Page:Voltaire - Œuvres complètes Garnier tome39.djvu/42

Le texte de cette page a été corrigé et est conforme au fac-similé.
3159. — À M. BORDES[1].
Aux Délices, avril.

Soyez bien sûr, monsieur, que votre lettre me fait plus de plaisir que tout ce que vous auriez pu m’envoyer d’Italie, soit opéra, soit agnus Dei. Nous sommes très-fâchés, Mme Denis et moi, que vous n’ayez pas pu prendre votre route par Genève. Après avoir vu des palais et des cascades, et après avoir entendu des Miserere à quatre chœurs, vous auriez vu, dans une retraite paisible, deux espèces de philosophes pénétrés de votre mérite. J’ai eu longtemps un extrême désir de faire le voyage dont vous revenez ; mais à présent je n’ai plus d’autre passion que celle de rester tranquille chez moi, et d’y pouvoir recevoir des hommes comme vous. Je fais bien plus de cas d’un être pensant que de Saint-Pierre de rome ; et ce n’est pas trop la peine, à mon âge, d’aller dans un pays où il faut demander la permission de penser à un dominicain.

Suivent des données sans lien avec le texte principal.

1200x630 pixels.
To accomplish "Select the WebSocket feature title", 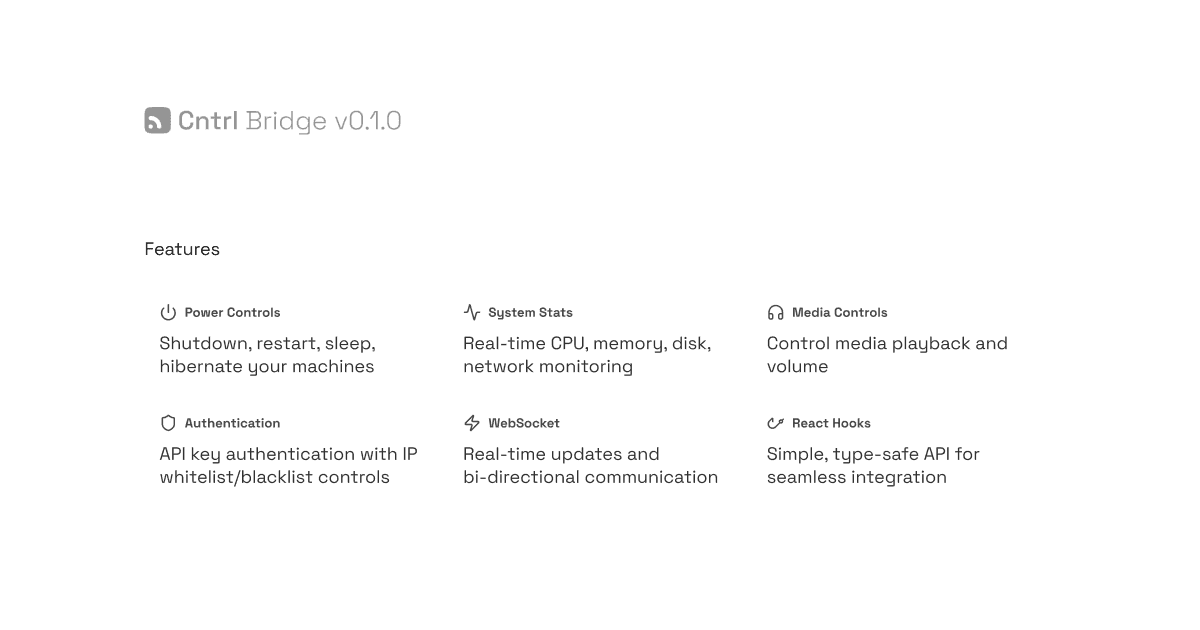I will (524, 423).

M. l’abbé Pernetti[2] m’a mandé qu’il fallait deux vers pour l’inscription de votre salle de spectacle, et qu’il ne fallait que deux vers. La langue française, qui, par malheur, est très-ingrate pour le style lapidaire, rend cette besogne assez malaisée. Quatre vers en ce genre sont plus aisés à faire que deux. Cependant je vous prie de dire à M. l’abbé Pernetti que j’essayerai de lui obéir et de lui plaire. J’ai encore heureusement du temps devant moi ; on dit que votre salle ne sera prête que pour l’automne. Je me flatte qu’avant ce temps-là il faudra faire des inscriptions pour la statue de M. le maréchal de Richelieu, à Minorque.

Adieu, monsieur ; conservez-moi une amitié dont je sens vivement tout le prix.


3160. — DE M. LE DUC DE LA VALLIÈRE[3].
À Versailles, ce 22 avril 1756.

Je vais répondre avec le plus grand plaisir du monde, mon cher Voltaire, à toutes les questions que vous me faites : commençons par le moins intéressant, et le plus aisé. J’habite toujours Montrouge ; je suis comme Proserpine, juste le moitié de ma vie à Versailles, l’autre moitié dans ma

  1. Ch. Bordes, auquel est adressé la lettre 2661.
  2. Nous ne connaissons jusqu’à présent aucune lettre de Voltaire à Jacques Pernetti, antérieure à celle du 22 auguste 1760 (Cl.)
  3. Mémoires sur Voltaire, etc., par Longchamp et Wagnière, 1826.